The wholesale list price for a vial of Novo Nordisk’s Levemir, a long-acting insulin, went from $144.80 in 2012 to $335.70 in January, when the price rose 4 percent, according to Connecture, a research firm.
Even Alex Azar, a former Eli Lilly executive who became Health and Human Services secretary in January, said in his confirmation hearing that “insulin prices are high, and they’re too high.” Along with Novo Nordisk and Sanofi, Lilly is one of the three big insulin makers under investigation by state attorneys general for price increases that seem suspiciously similar in size and timing.
Sanofi and Lilly both spent more last year on political donations and federal lobbying than Novo Nordisk. Lilly’s political spending was $548,100 for 2017, up 12 percent from 2015, the previous off-election year, the data show. Sanofi’s was $527,200, down from 2015.
But potential insulin price limits threaten Novo Nordisk more than those companies because diabetes-related drugs account for an exceptionally big portion of its business, analysts said. Several proposals under consideration by Congress could lower insulin prices or limit future increases.
One would allow the Medicare program for seniors to negotiate prices for covered drugs, thus lowering the cost.
Other proposals would make it easier for competing, “biosimilar” alternatives to break through the thicket of patents created by sellers of complex drugs such as insulin.
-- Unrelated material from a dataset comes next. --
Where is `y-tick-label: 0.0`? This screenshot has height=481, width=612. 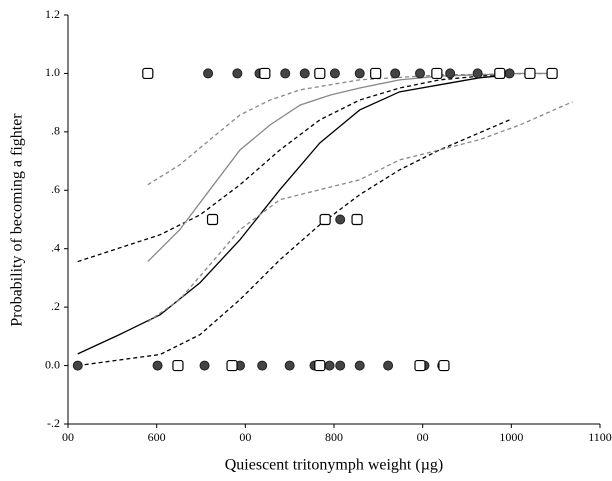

Others would bring more transparency, requiring companies to publish and justify price increases.
None of the proposals has made it out of congressional committees. In the face of inaction by Washington, Novo Nordisk’s stock has recovered much of the ground it lost in 2016.
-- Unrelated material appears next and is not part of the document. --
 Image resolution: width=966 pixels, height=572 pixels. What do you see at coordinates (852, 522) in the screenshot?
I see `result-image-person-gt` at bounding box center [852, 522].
Novo Nordisk rejects suggestions that it coordinated price increases with competitors. So do Sanofi and Lilly.
List prices such as those tracked by Connecture don’t reflect what patients or their insurers ultimately pay, said Novo Nordisk spokesman Ken Inchausti. Growing discounts and rebates substantially reduced the reported list price, he said.
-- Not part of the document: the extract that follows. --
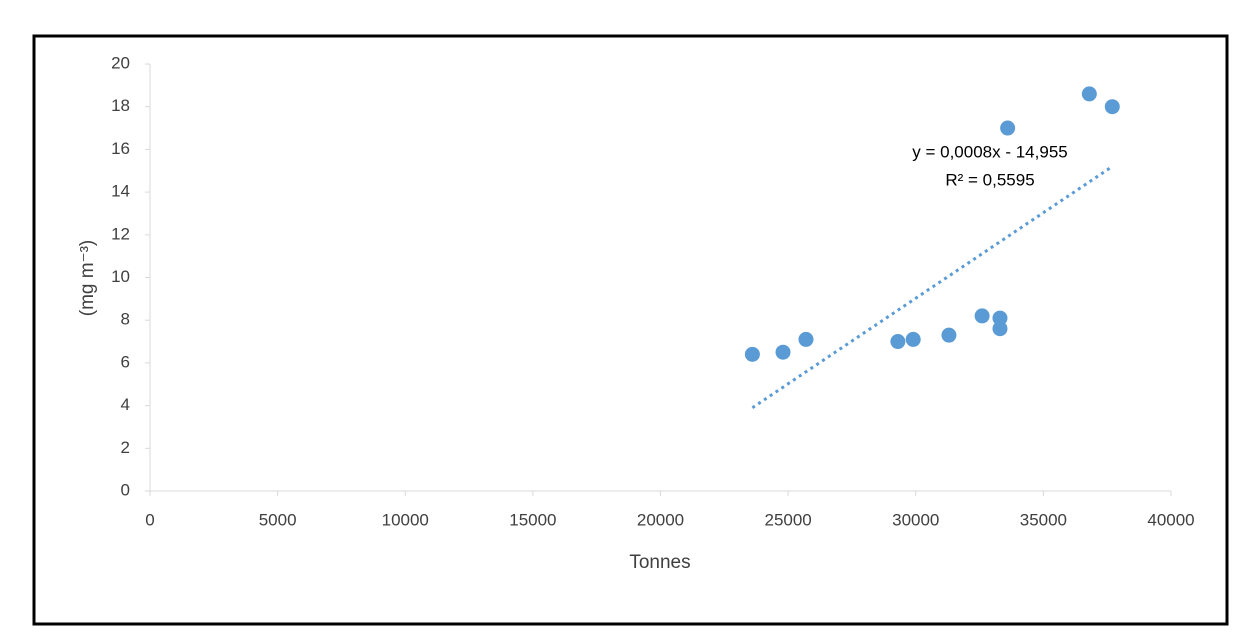  What do you see at coordinates (120, 62) in the screenshot?
I see `y-tick-label: 20` at bounding box center [120, 62].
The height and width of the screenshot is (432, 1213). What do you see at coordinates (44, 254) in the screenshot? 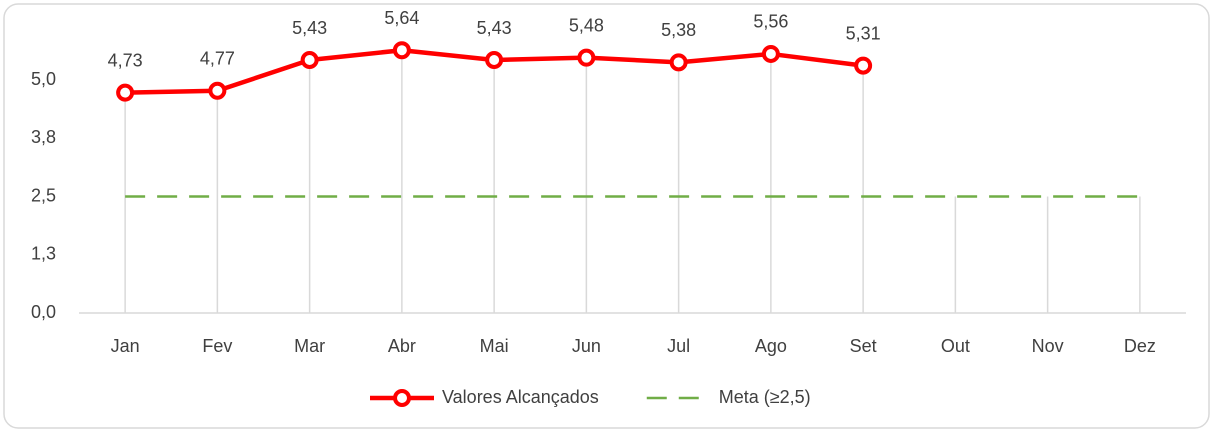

Even including discounts, however, the company’s net profit margin for 2017 was 34 percent, its highest since at least 2000, when it was half that high.
Official filings show Novo Nordisk lobbyists have been weighing in on numerous measures related to drug prices, including proposals to import less expensive drugs from Canada.
The company lobbies Washington on a wide range of issues including diabetes prevention, budget matters, chronic disease and making obesity an accepted medical disease that insurers will pay to prevent, Brooks said.
But last year’s increase in campaign donations and lobbying doesn’t look like business as usual for Novo Nordisk, said Billet, a former AT&T lobbyist who directs GWU’s Legislative Affairs program.
“I’m not surprised,” he said. “They’ve obviously had some issues recently. This is maybe a predictable enough element in their strategy.”